Puerto Rico faces a flagging economy and massive debts, and even as Padilla testified, it was unclear whether the territory would be able to make Tuesday’s payment. After testifying, the governor told reporters he believed the island would be able to work out a payment using extreme measures, but the details remained incomplete.

“There’s no more tricks to be able to sustain the essential services to the people of Puerto Rico and pay debt in the future,” he said.

Roughly an hour after Padilla testified, Puerto Rico announced it was able to make Tuesday’s payment, but only by using funds that had been set aside for other debt obligations.

While the fiscal drama ramped up in Puerto Rico, the debate in Congress remained largely in the same place it has been for months. As Puerto Rican officials and Democrats push for assistance, primarily through allowing Puerto Rico to use bankruptcy laws similar to how states do, Republicans are showing little interest in that course of action.

Sen. Chuck Grassley (R-Iowa), who chairs the panel, criticized Puerto Rico for years of fiscal mismanagement that has led to its current problems and said the island has not been sufficiently forthcoming with Congress on the state of its finances.

He also noted that many Americans, including 16,000 people in his home state, have invested in Puerto Rican debt through index funds and could be harmed by a bankruptcy.

“These folks aren’t vultures. They’re middle-class Americans that know little about Puerto Rico’s finances,” he said.

Grassley questioned giving Puerto Rico access to the bankruptcy code in light of that and instead has pushed for other steps to right the island’s finances, including a federal board to step in and help steer the territory back to better budgeting.

“Chapter 9 [of the bankruptcy code] cannot address the root causes of fiscal problems, but instead pushes them off to future generations,” he said.

Investors who hold Puerto Rican debt are also pushing back on the bankruptcy option. But Democrats argued that, given the dire state of the island’s economy, expecting it to fix matters simply by trimming its budget is unrealistic.

“Puerto Rico cannot pay debts that come due. That is the definition of insolvency,” said Sen. Richard Blumenthal (D-Conn.). “I’m open to any proposal that will actually solve the problem. What is essential is that we act.”

Rep. Pedro Pierluisi (D), the territory’s nonvoting member of Congress, chastised lawmakers Tuesday for failing to act.

“Five congressional hearings are enough,” he said. “It is time for Congress to legislate.”

Puerto Rico’s finances have drawn attention in Washington since this summer, when Padilla declared the island could not pay back all the money it had borrowed. The territory only made a partial payment on a $58 million bill due in August, but that debt had been issued by an island corporation. Tuesday’s payment was seen as more significant because it was on debt issued by Puerto Rico itself, and its repayment is guaranteed in the territory’s constitution.
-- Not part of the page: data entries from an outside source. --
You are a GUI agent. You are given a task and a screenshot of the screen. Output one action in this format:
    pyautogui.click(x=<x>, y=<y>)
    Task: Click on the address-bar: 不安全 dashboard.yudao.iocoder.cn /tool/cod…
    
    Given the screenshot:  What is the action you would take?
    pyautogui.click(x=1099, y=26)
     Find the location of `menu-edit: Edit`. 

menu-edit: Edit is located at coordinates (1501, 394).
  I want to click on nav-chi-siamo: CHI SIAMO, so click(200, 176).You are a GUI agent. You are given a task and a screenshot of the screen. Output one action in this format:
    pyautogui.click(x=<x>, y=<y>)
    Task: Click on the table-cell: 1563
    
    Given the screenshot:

While it is unclear when or if Congress will pass legislation to help Puerto Rico, Padilla said that without aid, the island would soon face even tougher choices.

“If anyone puts me into a position of selecting to pay a creditor or a policeman, a teacher or a firefighter, I will pay the policeman, teacher or firefighter. There’s no doubt about it,” he said. “I will do whatever in my powers to protect the essential services to the people of Puerto Rico.

“This is a distress call, and it’s serious,” he added.